* [What is needed]:
Reproduce every line from the one containing "You are a GUI" through the final line, inclusive, requests and all, but adjust each coordinate in the answers by -22. Leave the pictures out of your answer.
--- begin Records ---
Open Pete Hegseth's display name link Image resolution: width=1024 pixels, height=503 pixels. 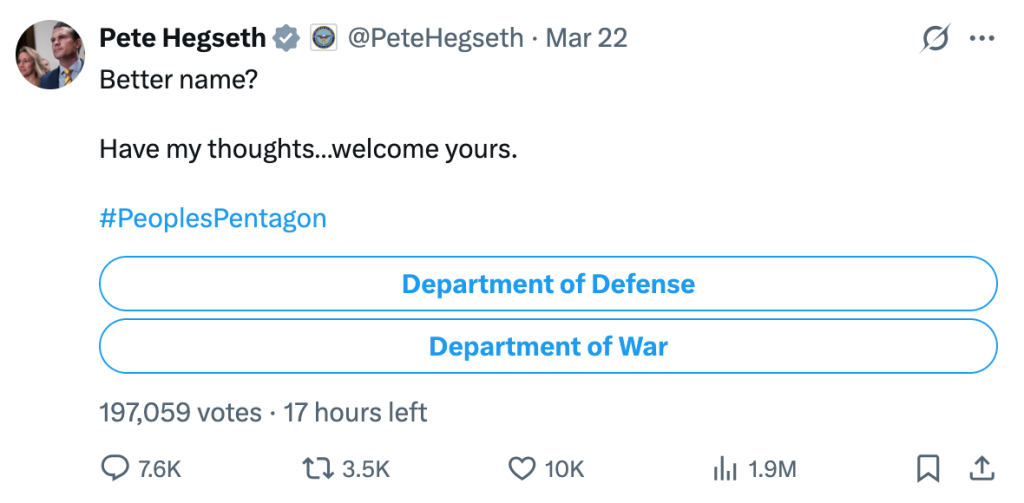[x=183, y=38]
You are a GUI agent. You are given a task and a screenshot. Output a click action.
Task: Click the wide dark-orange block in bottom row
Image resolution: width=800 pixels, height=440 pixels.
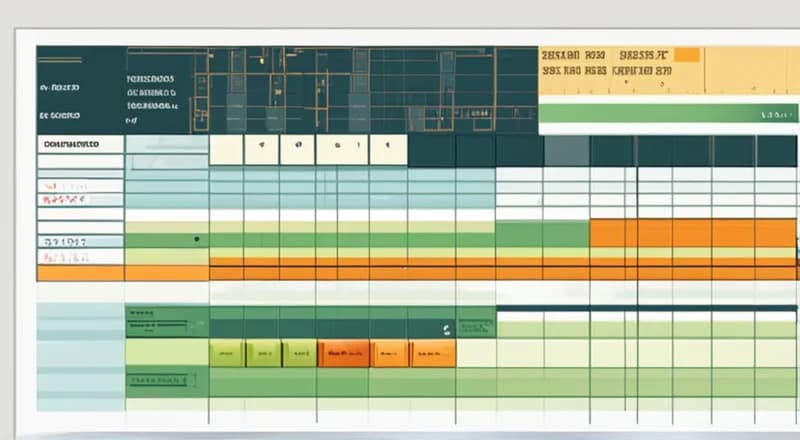coord(343,353)

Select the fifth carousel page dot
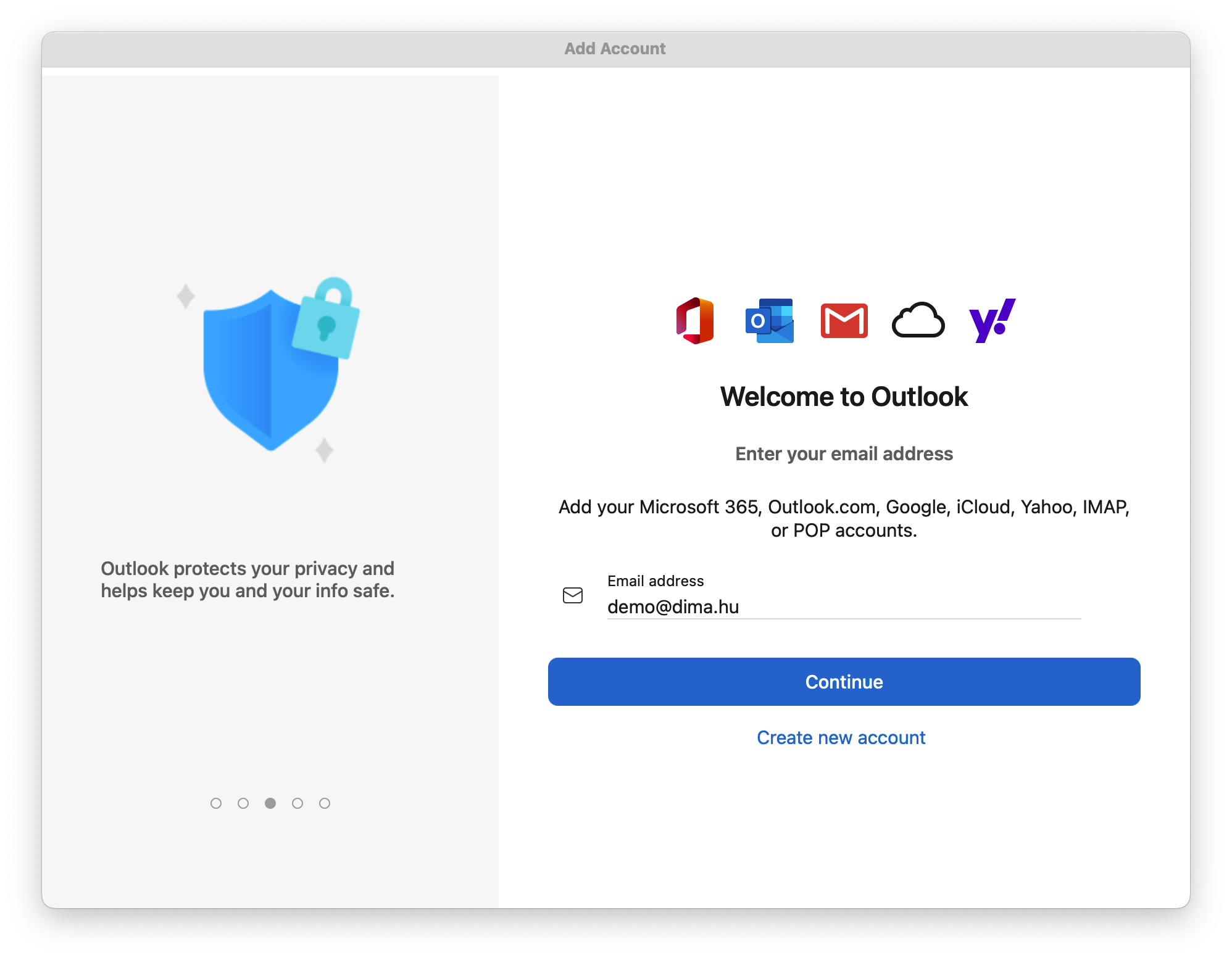tap(325, 803)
--- end Records ---
* [Output for this task]:
You are a GUI agent. You are given a task and a screenshot. Output a click action.
Task: Click the wide dark-orange block in bottom row
Image resolution: width=800 pixels, height=440 pixels.
coord(321,331)

Select the fifth carousel page dot
tap(303, 781)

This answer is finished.